■ **What to produce**:
Rewrite the records below, swapping "Find the location of" for "Determine the position of" everywhere it appears and leaving everything else unchanged.

■ **Data supplied**:
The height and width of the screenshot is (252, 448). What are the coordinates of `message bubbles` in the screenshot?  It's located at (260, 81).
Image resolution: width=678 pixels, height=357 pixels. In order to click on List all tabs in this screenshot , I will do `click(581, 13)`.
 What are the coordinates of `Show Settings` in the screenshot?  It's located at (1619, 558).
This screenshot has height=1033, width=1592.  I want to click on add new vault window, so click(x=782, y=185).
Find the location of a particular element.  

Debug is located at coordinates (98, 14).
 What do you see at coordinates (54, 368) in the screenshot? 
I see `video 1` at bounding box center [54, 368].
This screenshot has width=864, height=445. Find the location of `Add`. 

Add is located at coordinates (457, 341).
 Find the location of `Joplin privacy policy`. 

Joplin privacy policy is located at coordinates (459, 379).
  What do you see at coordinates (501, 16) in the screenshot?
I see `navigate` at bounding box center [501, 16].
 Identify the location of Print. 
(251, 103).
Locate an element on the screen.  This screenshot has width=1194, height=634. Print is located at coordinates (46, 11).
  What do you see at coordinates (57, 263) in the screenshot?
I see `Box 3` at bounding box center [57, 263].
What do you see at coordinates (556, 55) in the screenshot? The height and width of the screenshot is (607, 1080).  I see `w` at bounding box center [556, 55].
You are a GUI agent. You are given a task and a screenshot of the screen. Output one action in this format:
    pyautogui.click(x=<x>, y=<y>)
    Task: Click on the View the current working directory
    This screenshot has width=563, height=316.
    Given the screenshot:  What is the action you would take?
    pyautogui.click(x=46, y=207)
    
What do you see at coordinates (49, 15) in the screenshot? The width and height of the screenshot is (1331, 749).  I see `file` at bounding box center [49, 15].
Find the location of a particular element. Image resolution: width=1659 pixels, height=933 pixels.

■ **Problem solution**:
The height and width of the screenshot is (252, 448). What are the coordinates of `message bubbles` in the screenshot?  It's located at (260, 81).
Image resolution: width=678 pixels, height=357 pixels. In order to click on List all tabs in this screenshot , I will do `click(581, 13)`.
 What are the coordinates of `Show Settings` in the screenshot?  It's located at (1619, 558).
This screenshot has height=1033, width=1592.  I want to click on add new vault window, so click(x=782, y=185).
Determine the position of a particular element.  

Debug is located at coordinates (98, 14).
 What do you see at coordinates (54, 368) in the screenshot? 
I see `video 1` at bounding box center [54, 368].
This screenshot has width=864, height=445. Determine the position of `Add`. 

Add is located at coordinates (457, 341).
 Determine the position of `Joplin privacy policy`. 

Joplin privacy policy is located at coordinates (459, 379).
  What do you see at coordinates (501, 16) in the screenshot?
I see `navigate` at bounding box center [501, 16].
 Identify the location of Print. 
(251, 103).
Locate an element on the screen.  This screenshot has width=1194, height=634. Print is located at coordinates (46, 11).
  What do you see at coordinates (57, 263) in the screenshot?
I see `Box 3` at bounding box center [57, 263].
What do you see at coordinates (556, 55) in the screenshot? The height and width of the screenshot is (607, 1080).  I see `w` at bounding box center [556, 55].
You are a GUI agent. You are given a task and a screenshot of the screen. Output one action in this format:
    pyautogui.click(x=<x>, y=<y>)
    Task: Click on the View the current working directory
    This screenshot has width=563, height=316.
    Given the screenshot:  What is the action you would take?
    pyautogui.click(x=46, y=207)
    
What do you see at coordinates (49, 15) in the screenshot? The width and height of the screenshot is (1331, 749).  I see `file` at bounding box center [49, 15].
Determine the position of a particular element. Image resolution: width=1659 pixels, height=933 pixels.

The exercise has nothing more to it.